I think that it's been acknowledged that there is a possibility of a furnace issue. Checking for a furnace problem is always a good idea if someone is unsure of the cause or suspects it's not running properly. But it's just not accurate to make a blanket statement that "If you all are seeing condensation while running your furnace then you have a leak of flue gas."

We've had many people talk about having the exact same event take place in their trailers. I even mentioned that I've had this happen when using an electric space heater, when there is absolutely no chance that it was combustion gas related.

Yes, water can run down the glass and pool up enough to run down the interior walls. Yes, this can happen when using just an electric space heater. The brown stains on my interior walls when I bought the trailer will testify to that. The furnace has been inspected, is working fine, and has no leaks.
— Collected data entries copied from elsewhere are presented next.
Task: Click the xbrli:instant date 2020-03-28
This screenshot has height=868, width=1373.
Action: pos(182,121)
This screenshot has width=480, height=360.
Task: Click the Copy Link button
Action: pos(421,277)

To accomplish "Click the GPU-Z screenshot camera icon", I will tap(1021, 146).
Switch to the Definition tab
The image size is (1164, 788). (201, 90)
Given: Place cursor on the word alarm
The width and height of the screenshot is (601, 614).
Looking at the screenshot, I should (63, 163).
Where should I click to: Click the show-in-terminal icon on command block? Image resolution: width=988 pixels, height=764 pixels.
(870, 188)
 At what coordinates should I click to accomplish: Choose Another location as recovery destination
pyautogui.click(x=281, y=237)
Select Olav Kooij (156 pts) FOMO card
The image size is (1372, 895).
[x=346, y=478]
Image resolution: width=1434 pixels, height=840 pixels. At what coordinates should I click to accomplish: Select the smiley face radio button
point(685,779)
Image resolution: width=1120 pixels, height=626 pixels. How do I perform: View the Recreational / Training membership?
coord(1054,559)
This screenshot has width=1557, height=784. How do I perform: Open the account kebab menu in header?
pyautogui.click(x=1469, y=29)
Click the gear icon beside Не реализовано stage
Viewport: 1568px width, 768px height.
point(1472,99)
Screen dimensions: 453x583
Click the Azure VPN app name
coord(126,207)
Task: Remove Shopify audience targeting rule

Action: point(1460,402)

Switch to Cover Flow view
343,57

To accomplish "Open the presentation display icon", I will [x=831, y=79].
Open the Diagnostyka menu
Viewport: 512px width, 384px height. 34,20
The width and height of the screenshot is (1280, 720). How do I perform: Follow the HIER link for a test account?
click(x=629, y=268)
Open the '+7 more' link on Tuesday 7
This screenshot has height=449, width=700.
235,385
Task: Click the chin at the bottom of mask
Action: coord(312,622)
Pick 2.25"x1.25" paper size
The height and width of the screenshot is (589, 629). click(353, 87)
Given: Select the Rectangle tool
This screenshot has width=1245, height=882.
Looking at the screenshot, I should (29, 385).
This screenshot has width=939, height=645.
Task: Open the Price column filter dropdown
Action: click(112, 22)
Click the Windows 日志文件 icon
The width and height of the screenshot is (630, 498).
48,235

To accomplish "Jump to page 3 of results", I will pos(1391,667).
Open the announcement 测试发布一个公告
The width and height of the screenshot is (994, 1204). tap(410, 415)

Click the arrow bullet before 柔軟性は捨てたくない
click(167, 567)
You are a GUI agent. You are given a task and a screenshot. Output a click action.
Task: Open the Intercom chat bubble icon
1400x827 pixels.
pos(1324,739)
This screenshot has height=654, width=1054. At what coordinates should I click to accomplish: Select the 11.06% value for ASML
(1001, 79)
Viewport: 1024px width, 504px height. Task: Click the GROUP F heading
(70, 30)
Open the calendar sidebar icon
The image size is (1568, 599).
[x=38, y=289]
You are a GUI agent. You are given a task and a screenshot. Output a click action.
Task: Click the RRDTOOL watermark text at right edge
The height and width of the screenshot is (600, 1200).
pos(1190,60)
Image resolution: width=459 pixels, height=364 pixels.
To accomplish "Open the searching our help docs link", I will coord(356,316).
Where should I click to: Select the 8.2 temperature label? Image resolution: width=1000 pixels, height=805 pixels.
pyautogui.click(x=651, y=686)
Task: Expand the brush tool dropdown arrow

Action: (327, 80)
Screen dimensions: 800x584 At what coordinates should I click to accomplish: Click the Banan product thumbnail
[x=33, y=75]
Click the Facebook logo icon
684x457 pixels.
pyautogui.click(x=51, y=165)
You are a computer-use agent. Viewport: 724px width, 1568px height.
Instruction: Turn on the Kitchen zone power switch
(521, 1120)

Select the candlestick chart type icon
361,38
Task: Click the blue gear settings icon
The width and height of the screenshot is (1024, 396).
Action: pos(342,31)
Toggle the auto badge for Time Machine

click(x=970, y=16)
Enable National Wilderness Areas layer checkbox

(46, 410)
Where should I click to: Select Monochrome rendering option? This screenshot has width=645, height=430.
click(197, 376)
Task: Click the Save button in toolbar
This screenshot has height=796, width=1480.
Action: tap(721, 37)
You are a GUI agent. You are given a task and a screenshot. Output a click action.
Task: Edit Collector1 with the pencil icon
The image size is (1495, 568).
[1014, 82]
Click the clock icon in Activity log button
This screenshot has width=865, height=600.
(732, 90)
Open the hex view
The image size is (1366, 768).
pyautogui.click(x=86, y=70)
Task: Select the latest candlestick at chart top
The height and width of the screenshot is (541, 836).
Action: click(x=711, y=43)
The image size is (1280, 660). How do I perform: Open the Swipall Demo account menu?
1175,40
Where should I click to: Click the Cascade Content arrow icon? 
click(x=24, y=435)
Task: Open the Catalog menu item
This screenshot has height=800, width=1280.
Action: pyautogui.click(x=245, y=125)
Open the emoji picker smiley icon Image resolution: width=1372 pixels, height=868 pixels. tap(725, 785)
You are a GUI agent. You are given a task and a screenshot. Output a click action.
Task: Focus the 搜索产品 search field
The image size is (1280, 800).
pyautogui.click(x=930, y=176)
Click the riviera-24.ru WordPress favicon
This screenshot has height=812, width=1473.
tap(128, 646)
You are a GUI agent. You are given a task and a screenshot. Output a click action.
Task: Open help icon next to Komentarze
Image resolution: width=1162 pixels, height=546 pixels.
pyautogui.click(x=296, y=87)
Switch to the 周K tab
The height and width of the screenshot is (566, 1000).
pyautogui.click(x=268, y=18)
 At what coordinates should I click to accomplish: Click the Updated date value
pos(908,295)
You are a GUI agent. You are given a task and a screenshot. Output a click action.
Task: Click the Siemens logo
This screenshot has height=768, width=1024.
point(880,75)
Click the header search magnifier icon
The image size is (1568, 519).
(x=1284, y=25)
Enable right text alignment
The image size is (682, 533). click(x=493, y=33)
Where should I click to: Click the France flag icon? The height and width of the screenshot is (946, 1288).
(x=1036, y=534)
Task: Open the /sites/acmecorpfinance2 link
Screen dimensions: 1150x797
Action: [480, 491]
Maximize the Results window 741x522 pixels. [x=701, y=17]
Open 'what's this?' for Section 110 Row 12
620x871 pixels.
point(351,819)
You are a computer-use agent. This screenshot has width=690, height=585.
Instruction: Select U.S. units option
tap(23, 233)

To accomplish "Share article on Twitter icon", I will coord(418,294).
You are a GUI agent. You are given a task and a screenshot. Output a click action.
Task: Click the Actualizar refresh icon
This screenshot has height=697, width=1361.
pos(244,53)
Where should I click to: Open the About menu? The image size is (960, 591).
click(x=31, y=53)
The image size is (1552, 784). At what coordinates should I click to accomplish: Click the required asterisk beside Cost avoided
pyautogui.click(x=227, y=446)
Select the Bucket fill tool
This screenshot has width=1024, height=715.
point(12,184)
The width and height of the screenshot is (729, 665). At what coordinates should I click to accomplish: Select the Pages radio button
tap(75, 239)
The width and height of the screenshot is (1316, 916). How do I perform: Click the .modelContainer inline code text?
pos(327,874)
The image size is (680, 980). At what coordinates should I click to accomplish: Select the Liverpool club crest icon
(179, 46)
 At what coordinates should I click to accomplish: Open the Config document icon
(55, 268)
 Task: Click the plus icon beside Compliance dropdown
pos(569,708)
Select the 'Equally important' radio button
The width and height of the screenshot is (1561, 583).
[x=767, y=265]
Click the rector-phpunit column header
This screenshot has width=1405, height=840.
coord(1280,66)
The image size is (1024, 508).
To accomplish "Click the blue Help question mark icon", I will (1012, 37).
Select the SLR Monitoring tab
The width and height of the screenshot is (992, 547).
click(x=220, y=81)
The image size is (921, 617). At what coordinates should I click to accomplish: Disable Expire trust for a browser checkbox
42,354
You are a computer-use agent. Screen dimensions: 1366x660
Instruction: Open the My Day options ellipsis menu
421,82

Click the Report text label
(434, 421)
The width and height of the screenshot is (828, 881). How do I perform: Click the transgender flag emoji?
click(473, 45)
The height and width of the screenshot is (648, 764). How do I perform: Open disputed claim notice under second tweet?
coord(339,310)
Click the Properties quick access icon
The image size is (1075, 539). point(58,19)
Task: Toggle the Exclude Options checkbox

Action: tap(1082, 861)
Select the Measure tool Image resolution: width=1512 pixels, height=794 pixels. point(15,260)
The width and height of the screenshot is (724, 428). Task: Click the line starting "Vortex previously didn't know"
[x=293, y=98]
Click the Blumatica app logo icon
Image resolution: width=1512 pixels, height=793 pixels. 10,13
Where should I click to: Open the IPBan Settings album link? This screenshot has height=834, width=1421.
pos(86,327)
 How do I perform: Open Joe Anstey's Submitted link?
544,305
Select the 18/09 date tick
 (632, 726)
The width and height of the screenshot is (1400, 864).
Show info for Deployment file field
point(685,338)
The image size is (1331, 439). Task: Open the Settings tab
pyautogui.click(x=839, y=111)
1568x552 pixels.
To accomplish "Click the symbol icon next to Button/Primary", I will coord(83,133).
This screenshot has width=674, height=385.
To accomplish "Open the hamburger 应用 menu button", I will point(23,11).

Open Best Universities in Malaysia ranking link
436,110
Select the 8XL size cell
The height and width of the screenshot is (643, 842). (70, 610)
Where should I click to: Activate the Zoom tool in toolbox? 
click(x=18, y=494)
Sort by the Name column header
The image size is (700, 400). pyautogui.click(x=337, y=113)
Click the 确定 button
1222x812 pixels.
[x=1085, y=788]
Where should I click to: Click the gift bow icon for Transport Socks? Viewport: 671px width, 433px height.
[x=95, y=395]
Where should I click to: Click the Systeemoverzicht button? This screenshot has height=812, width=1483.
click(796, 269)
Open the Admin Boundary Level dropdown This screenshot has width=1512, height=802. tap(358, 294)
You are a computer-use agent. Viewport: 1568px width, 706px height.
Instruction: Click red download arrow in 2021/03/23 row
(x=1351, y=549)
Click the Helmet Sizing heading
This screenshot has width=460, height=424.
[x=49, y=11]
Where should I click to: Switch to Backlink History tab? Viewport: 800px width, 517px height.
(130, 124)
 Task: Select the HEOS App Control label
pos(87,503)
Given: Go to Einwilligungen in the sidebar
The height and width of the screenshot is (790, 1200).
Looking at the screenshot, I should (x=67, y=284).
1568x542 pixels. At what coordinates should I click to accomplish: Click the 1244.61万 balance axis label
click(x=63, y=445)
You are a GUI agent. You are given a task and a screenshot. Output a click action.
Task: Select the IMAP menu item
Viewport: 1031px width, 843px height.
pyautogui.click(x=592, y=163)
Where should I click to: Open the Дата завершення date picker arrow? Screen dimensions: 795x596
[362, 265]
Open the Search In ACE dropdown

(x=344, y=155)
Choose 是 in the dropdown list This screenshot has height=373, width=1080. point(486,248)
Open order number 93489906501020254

The weather right now around here is a perfect setup for this type of thing to occur - warm & relatively humid days followed by nights in the upper 30s to the low 40s. Windows are closed up before bed and the heat is put on low. All the moisture that was inside the trailer from the afternoon is still in there. Add some chilling on the outside of the glass and now you have condensation on the inside of the glass windows. Now add the moisture from a shower or two, and possibly also coffee & breakfast being cooked, and the moisture is now rolling down the glass.

Again, see pages 3-8 and 3-9 in the Airstream Flying Cloud manual. It describes exactly what the OP and others have experienced.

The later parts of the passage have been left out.